The 2014 Minnesota wild turkey season commences a half-hour before sunrise on April 16.
As with most outdoor ventures, preparation is key to success. Hunting wild turkeys demands as much or more readiness than hunting most other game species.
The ardent turkey hunter must be proficient using a turkey call, or better yet, a variety of turkey calls. Diaphragm calls, box calls, slate calls and gobbler shakers all have their place in a turkey hunter’s backpack. A well-prepared turkey hunter will have also patterned his or her shotgun to find which shot shell, shot size and choke combination throws a deadly pattern of pellets from their gun. If you are an archer, practice is paramount, as is knowing where to place your arrow for a quick kill.
Just as important, or perhaps more so, is scouting ahead of the turkey hunting opener.

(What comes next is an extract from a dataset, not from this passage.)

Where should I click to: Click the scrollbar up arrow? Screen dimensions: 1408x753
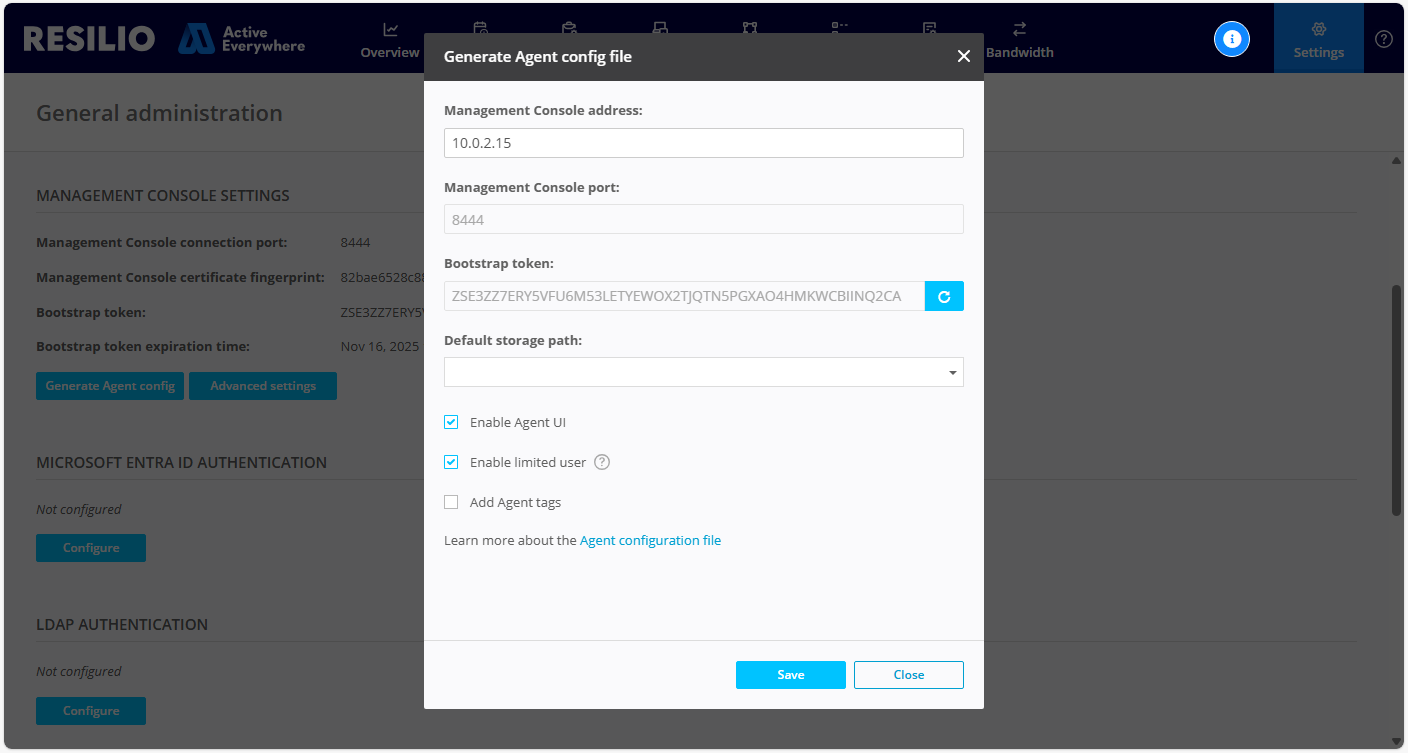click(1396, 161)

This time of the year wild turkeys are often found in groups consisting of several hens, a few adult toms and maybe a jake (a year-old male) or two. They usually roost in a loose group. On most mornings, just before descending from their roosts, the toms will gobble insistently. Once on the ground they typically shut up, and strut for the hens. Finally the hens will move off, toms in tow, usually in the direction of some food — such as a picked cornfield.

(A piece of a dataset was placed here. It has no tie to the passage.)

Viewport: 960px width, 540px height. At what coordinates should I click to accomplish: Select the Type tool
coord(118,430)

Time and again, rookie hunters make the same mistake when scouting for turkeys: They move in too close to the roosting birds and attempt to call them. After all, they’ve probably been driving their families crazy for the last few weeks while practicing yelps, clucks, purrs and cuts. They’re probably just eager to practice their hard-earned calling skills.
Actually, this is the worst thing a turkey hunter can do. A better tactic is to observe the roost in the early morning from afar, employing binoculars if needed. The idea is to wait quietly and see where the turkeys go without human interference. Resist the temptation to call to them, and try not to get spotted by the birds.
Later, when the turkey flock has moved off, you can then scout the area along their route. Or you can see how their final destination would work for an ambush site come opening morning.
The same is true when scouting for an evening hunting spot. Again, monitor a potential roost site from a distance, and watch how the turkeys approach the roost. This will help you pinpoint your ambush location.
Try this unobtrusive scouting method. You might find a strutting tom in your lap on opening day.
Bill Marchel, an outdoors writer and photographer, lives near Brainerd.